• Short exercise
Rewrite every item below with "coordinates" replaced by "screen position", keeping everything else unchanged.

• Entries shown
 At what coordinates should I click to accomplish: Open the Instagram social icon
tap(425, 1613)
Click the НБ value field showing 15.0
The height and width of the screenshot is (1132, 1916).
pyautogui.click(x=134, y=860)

• The reply
 At what screen position should I click to accomplish: Open the Instagram social icon
tap(425, 1613)
Click the НБ value field showing 15.0
The height and width of the screenshot is (1132, 1916).
pyautogui.click(x=134, y=860)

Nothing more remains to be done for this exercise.